La melodía comenzaba con los acordes de una guitarra. Más tarde entraron un teclado y un par de violines con una batería de fondo. Tenía fuerza, garbo y era endiabladamente pegadiza. Se abrazaba a mis neuronas y a mis terminaciones nerviosas con una sencillez pasmosa y me tentaba a ponerme en pie y comenzar a bailar, o al menos a llevar el ritmo con los pies y las manos.

Yo no era ningún experto en música (sí, cuando iba en coche ponía la radio y tal, pero apenas podía nombrar correctamente el título de una canción o su autor) y, aun así, supe que aquella música era buena. Muy buena, de hecho. Para mí y para cualquiera que la escuchase.

Y lo más increíble de todo era que la voz que la interpretaba era la de Aarón.

¿Desde cuándo cantaba así? Si alguien me hubiera dicho que se trataba de un profesional con varios Grammy a sus espaldas lo habría creído. Pero no. Era Aarón. ¡Mi hermano Aarón!

—Qué cabrón… —mascullé con mal disimulada envidia.

Tenía el tono perfecto, la afinación exacta y hacía esas cosas tan chulas con la voz, modulándola para conseguir un efecto casi hipnótico rollo profesional. Los graves, los agudos… ¡no había nota que se le resistiese! Y, encima, parecía cantar con el corazón. Sí, la idea me sonó cursi hasta a mí, pero no había otro modo de describirlo. ¿Cuándo había aprendido a cantar así? ¿Había recibido clases? ¿Y por qué yo no?

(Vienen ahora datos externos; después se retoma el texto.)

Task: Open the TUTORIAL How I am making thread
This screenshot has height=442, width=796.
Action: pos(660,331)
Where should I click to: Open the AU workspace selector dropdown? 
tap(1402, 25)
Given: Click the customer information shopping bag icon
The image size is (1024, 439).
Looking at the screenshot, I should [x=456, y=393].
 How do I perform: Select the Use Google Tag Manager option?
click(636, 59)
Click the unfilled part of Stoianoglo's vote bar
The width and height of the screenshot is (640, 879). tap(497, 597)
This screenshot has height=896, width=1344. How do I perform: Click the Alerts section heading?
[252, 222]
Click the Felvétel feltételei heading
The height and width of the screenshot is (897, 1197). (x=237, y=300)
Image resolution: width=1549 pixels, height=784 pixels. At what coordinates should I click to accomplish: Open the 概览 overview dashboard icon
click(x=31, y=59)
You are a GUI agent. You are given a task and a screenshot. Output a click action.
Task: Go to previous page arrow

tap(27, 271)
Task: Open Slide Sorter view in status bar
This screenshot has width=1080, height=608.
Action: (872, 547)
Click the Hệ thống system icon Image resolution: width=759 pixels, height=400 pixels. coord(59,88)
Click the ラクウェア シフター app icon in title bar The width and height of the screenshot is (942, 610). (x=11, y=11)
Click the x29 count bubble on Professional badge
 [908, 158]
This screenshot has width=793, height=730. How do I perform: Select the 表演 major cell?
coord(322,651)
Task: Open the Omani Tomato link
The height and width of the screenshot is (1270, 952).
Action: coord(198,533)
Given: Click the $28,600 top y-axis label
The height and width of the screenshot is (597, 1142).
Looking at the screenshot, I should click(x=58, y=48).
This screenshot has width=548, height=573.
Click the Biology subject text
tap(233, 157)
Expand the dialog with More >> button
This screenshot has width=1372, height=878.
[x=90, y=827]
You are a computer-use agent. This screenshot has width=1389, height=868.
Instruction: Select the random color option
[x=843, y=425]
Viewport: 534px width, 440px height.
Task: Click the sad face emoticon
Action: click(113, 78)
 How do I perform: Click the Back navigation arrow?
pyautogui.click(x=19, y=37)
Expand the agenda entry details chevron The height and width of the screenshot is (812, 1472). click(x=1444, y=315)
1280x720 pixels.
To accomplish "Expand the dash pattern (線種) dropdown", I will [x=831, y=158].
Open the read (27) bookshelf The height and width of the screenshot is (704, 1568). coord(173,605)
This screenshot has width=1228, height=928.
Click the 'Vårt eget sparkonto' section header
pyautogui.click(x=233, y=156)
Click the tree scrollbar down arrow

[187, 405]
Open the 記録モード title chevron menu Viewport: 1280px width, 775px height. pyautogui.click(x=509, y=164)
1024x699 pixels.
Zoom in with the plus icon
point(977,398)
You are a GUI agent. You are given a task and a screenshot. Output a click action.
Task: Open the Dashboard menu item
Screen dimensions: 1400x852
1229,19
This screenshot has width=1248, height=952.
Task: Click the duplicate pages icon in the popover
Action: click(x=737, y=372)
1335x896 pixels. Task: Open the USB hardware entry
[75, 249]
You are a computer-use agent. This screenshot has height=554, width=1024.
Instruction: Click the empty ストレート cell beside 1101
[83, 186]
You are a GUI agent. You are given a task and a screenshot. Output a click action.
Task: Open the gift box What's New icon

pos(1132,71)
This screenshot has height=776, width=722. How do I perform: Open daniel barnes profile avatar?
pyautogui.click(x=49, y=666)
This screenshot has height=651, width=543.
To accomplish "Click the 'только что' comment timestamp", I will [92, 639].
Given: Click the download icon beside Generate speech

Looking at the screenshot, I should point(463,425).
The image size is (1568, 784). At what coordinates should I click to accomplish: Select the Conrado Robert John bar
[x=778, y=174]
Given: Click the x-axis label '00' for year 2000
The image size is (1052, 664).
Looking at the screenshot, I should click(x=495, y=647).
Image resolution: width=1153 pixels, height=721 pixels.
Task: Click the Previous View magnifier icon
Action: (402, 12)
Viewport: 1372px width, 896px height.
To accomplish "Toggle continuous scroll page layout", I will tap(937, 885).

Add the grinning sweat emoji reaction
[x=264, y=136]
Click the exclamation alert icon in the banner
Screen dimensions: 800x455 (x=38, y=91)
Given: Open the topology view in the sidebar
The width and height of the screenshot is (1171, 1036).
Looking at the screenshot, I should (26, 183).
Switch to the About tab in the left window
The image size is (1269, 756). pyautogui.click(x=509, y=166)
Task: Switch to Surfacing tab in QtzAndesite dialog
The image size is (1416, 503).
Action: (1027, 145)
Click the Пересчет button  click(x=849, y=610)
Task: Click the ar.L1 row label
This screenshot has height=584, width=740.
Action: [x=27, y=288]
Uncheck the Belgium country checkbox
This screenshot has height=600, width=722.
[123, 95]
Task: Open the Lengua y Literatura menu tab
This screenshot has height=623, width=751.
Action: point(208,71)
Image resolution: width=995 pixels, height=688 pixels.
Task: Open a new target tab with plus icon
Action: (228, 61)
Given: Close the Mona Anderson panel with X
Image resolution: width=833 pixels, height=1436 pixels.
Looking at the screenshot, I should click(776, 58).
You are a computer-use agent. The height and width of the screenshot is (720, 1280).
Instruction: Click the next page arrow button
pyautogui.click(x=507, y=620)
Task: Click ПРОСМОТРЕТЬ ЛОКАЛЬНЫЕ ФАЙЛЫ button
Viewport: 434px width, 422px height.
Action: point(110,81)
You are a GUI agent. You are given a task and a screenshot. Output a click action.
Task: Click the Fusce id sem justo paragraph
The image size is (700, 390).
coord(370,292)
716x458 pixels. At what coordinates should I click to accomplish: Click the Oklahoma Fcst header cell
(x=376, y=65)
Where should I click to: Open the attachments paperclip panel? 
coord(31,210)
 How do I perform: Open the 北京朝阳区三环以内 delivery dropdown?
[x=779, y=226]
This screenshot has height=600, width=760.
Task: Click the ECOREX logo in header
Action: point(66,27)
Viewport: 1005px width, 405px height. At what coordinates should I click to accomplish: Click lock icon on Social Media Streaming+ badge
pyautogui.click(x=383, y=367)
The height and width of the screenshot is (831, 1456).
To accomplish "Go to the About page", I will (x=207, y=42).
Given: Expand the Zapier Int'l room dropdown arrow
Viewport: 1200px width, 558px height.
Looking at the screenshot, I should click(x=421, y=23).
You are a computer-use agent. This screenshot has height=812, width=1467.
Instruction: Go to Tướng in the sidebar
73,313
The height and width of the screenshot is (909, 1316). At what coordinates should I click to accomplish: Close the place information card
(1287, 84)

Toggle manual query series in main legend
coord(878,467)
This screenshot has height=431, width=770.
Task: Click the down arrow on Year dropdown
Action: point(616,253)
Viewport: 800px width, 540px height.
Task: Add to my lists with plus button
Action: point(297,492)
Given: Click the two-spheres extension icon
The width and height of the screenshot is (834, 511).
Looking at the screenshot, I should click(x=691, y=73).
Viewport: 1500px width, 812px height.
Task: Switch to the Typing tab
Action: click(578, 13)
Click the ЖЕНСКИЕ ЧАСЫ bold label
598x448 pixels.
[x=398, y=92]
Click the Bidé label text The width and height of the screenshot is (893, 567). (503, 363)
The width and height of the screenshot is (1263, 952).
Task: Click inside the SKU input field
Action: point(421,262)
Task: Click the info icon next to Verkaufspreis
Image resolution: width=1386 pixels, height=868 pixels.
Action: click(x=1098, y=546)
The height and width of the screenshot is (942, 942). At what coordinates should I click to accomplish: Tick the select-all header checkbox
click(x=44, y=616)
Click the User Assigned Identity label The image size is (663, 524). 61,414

Sin darme cuenta me había ido inclinando sobre la mesa, con la mirada fija en las barras de sonido del reproductor. Cuando la canción terminó, volví a sentarme con la espalda en el respaldo con los últimos acordes de la canción desvaneciéndose en mi memoria. Quería escucharla de nuevo. Qué leches, ¡quería escuchar todas las demás!

Aquella canción era mil veces mejor que muchas de las que tenía cargadas en mi móvil.

¡Aquella canción sería mi pasaporte a la fama!

Todavía no sabía muy bien cómo, pero esa carpeta era una mina de oro lista para que yo la explotara. Sabía que mi hermano no estaría de acuerdo, pero si con ello, además, lograba acercarle a Dalila ¡todos saldríamos ganando!

—«Leo, se acabó» —recordé sus palabras.

Me di la vuelta con un mal presentimiento, pero continuaba solo. Si quería que aquello saliera bien, más me valía que Aarón se mantuviese al margen hasta que tuviera atados todos los cabos, o me obligaría a echar marcha atrás.

Con ánimos renovados, la emoción bullendo en mis venas y sin rastro del sueño que me había sobrevenido minutos antes, puse en la cola de reproducción el resto de las canciones y me las fui copiando en un pen drive.